-- Opening Marker --

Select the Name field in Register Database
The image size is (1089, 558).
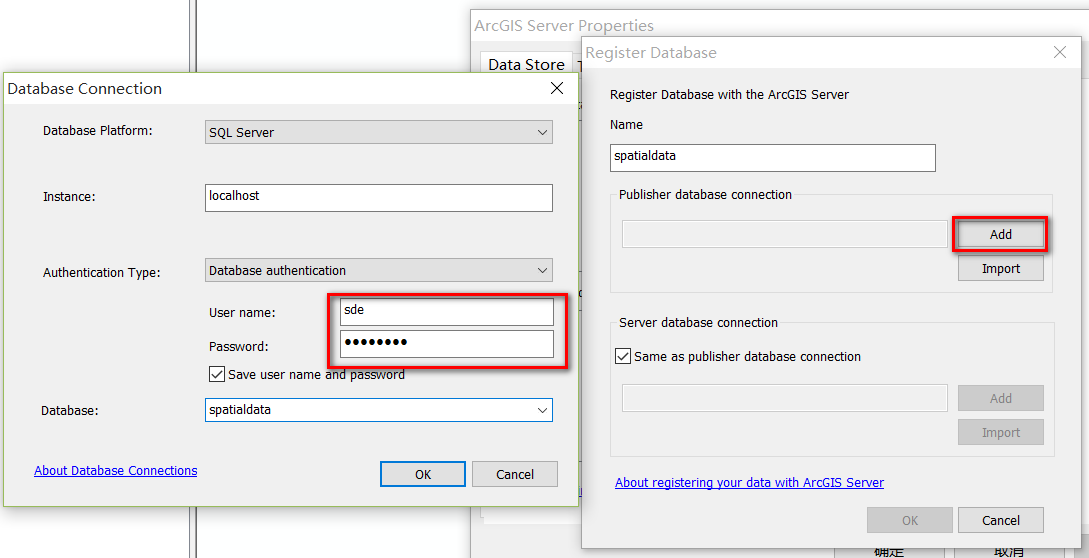[x=772, y=157]
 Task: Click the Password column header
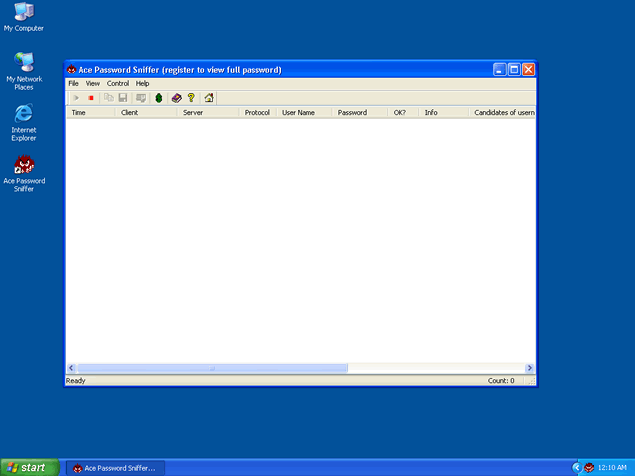tap(360, 113)
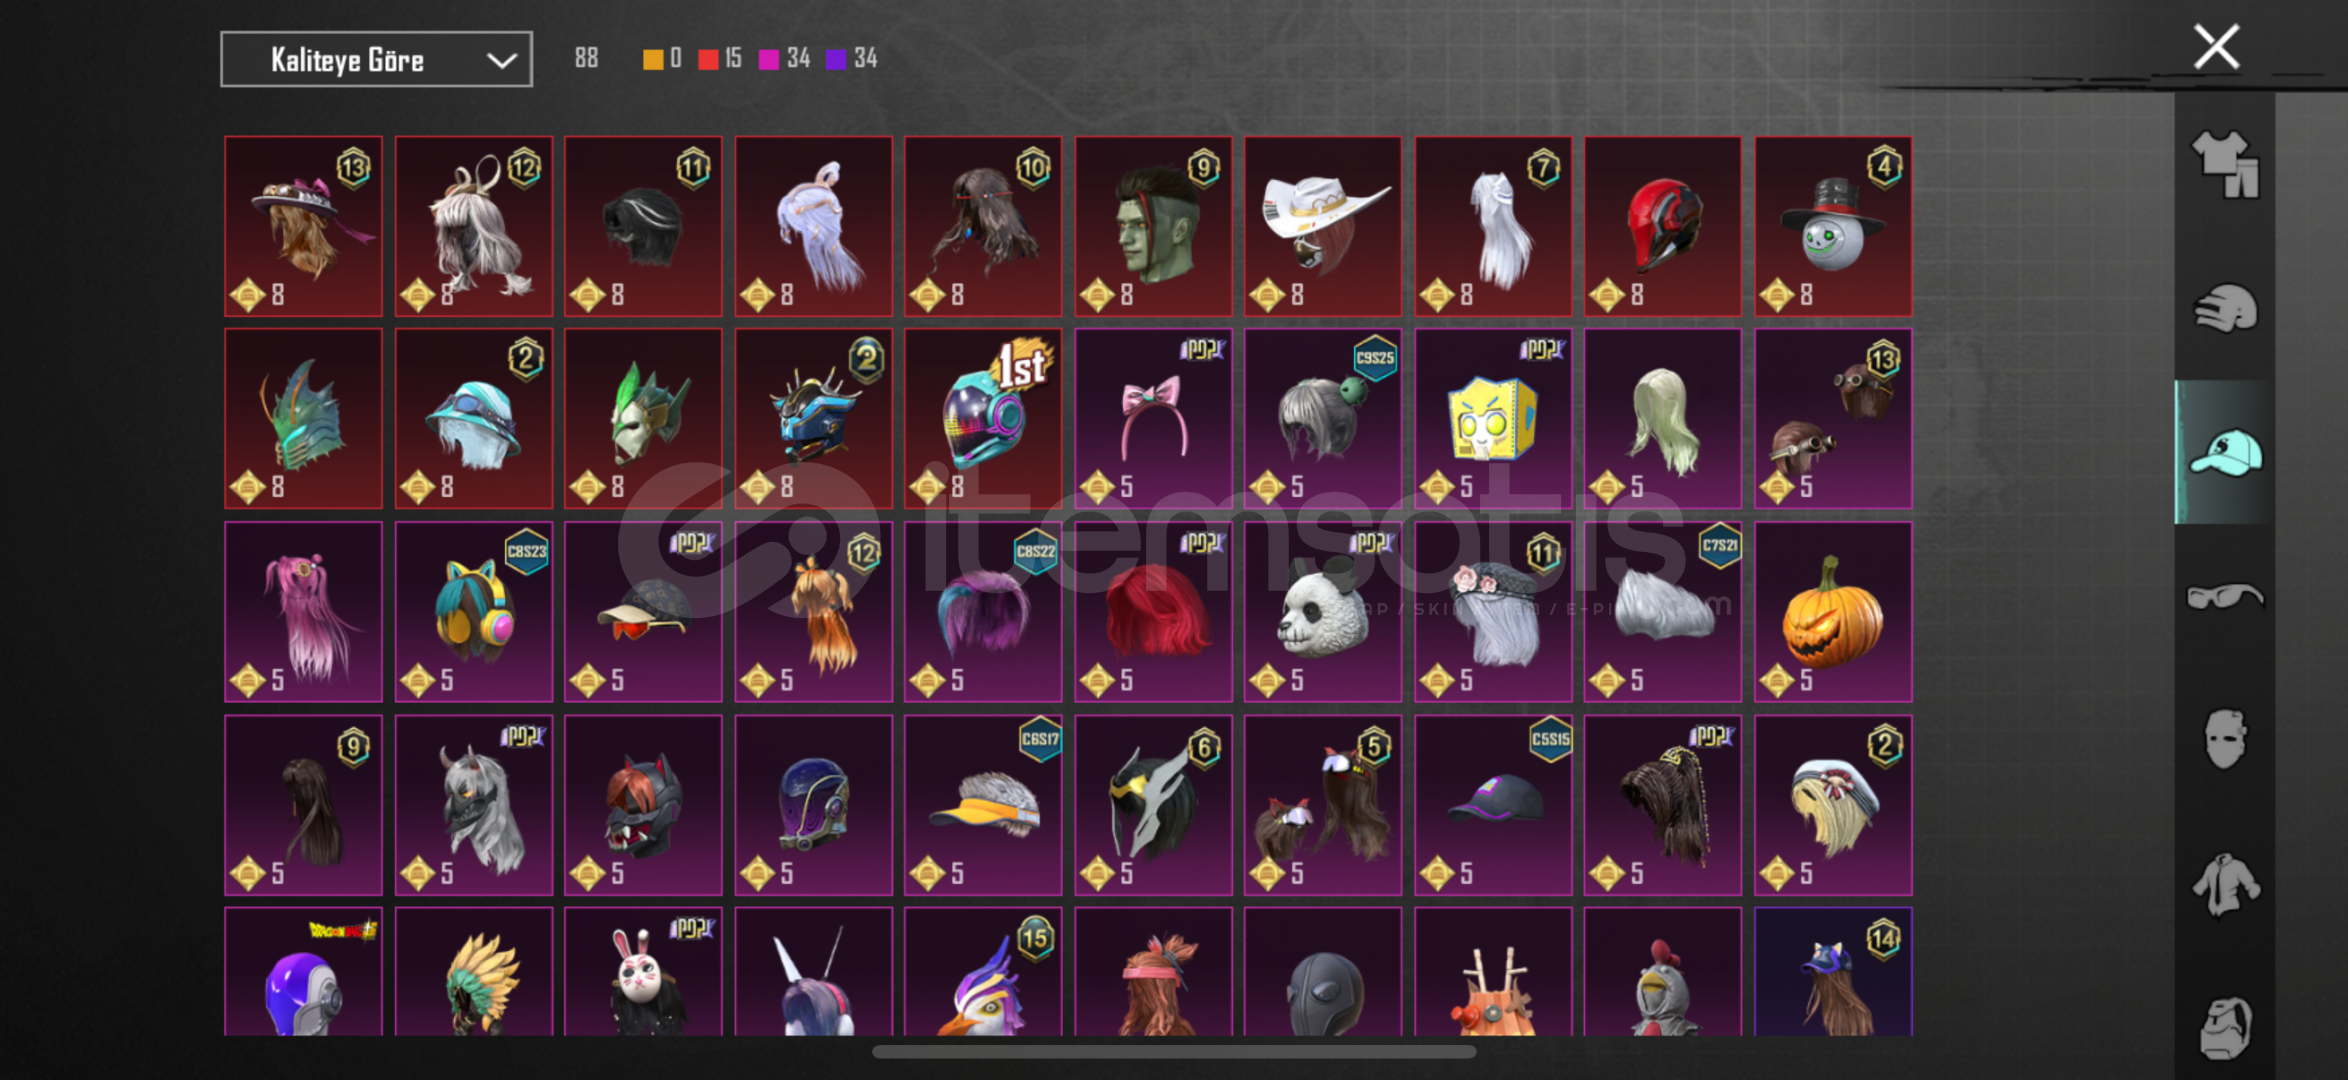Screen dimensions: 2348x1080
Task: Open the Kaliteye Göre sort dropdown
Action: [376, 60]
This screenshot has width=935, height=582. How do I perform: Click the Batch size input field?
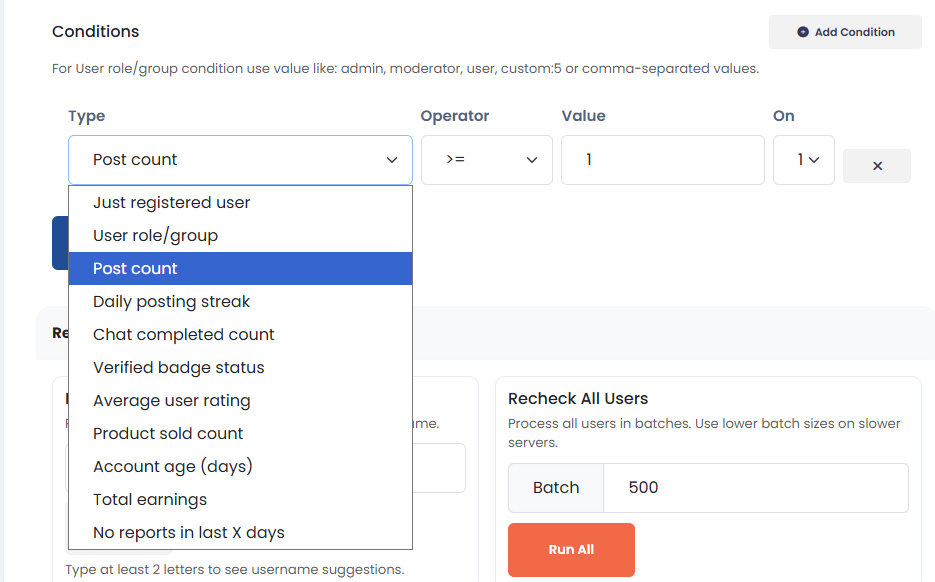[755, 488]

-- Closing Marker --

Work instruction: An exact copy of the entries, minus the pictures, is what to return.

Written answer:
Select the Name field in Register Database
The image size is (1089, 558).
[x=772, y=157]
 Task: Click the Password column header
tap(360, 113)
Screen dimensions: 2348x1080
Task: Open the Kaliteye Göre sort dropdown
Action: [376, 60]
This screenshot has width=935, height=582. How do I perform: Click the Batch size input field?
[755, 488]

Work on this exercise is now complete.